The ratio determines the amount of level reduction applied to the part of the signal that exceeds the threshold level, the rest of the signal is not processed. Depending on the compressor, the ratio can vary from 1: 1 to Inf: 1. Quésaco?

Set up a compressor

With a 1: 1 ratio, no compression is applied, the level of the input signal is equal to that of the output signal. With a ratio of 2: 1, the level of the signal portion that exceeds the threshold is divided by 2 in the output signal. With a 3: 1 ratio, it is divided by 3, etc. When the compression ratio is infinite (Inf: 1 ratio), the compressor behaves like a limiter: the output signal never exceeds the threshold level, regardless of the input level.

Therefore, the compression intensity applied to the signal is a compromise between the threshold and the compression rate setting:

The lower the threshold, the larger the compressed signal portion.
The higher the ratio, the greater the level reduction applied to the signal portion above the threshold.
Depending on the compressors, you may find other parameters, for example, an input level setting instead of the threshold, or a gain setting (also called the offset or output level) that amplifies the signal to compensate for the drop in level resulting from compression.

Time settings

– Attack (attack, in ms)

Attack corresponds to the time the compressor needs to reach the given ratio when the signal level exceeds the threshold level.
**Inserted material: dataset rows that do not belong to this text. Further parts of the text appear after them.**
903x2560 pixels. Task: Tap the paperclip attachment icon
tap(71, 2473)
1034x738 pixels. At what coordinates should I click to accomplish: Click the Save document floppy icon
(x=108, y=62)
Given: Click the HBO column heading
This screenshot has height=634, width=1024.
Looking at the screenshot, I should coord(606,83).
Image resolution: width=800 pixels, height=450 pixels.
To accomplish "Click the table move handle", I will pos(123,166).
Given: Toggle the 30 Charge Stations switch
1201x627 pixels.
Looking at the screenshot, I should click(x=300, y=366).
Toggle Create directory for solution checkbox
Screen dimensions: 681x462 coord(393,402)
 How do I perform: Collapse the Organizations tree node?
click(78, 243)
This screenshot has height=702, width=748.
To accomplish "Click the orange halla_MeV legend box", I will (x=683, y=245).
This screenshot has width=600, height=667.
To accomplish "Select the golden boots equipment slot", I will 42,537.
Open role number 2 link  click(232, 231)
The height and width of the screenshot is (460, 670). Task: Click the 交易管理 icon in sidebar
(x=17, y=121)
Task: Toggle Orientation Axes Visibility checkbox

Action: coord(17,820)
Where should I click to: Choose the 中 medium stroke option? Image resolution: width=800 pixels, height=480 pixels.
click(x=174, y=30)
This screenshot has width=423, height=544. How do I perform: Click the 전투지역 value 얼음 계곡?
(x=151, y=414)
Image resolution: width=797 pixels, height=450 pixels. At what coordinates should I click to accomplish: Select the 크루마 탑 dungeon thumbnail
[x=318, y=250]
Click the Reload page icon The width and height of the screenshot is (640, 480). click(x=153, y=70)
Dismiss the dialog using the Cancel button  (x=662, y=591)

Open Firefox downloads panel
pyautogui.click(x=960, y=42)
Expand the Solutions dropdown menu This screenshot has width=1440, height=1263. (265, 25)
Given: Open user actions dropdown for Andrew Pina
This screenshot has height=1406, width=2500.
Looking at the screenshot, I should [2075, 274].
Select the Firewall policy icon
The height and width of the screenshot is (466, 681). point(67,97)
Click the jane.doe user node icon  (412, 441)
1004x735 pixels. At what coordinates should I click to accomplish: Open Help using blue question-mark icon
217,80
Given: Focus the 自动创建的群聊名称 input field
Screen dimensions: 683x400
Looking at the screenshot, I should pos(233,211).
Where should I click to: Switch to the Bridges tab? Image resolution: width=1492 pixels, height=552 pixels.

A quick attack of a few milliseconds triggers strong compression as soon as the signal level exceeds the threshold; With a slower attack, the compressor passes the first transients of the signal peaks, keeping one side alive and well cut.

Set up a compressor

– Launch (launch, in ms and s)

Release corresponds to the time the compressor needs to return to the 1: 1 unit ratio when the source signal falls below the threshold level. A quick launch of a few tens of ms allows the original character to stay alive. Slower relaxation improves instrument resonance and reverberation, but can cause compression of the first peak transients when the latter are close together.

– Knee (literally knee!)

The Knee parameter determines the increase in compression, that is, the transition between the compression ratio of the unit (1: 1, no compression) and the compression ratio set to ratio.

Applications

At the output, the compressor can be used as a limiter to control signal peaks and prevent distortion from occurring in the analog / digital conversion stage.
When taking and mixing, light compression can bring out weak parts of the signal and thus reveal certain details.
In the mix, the compressor allows you to increase the average level of the audio volume output.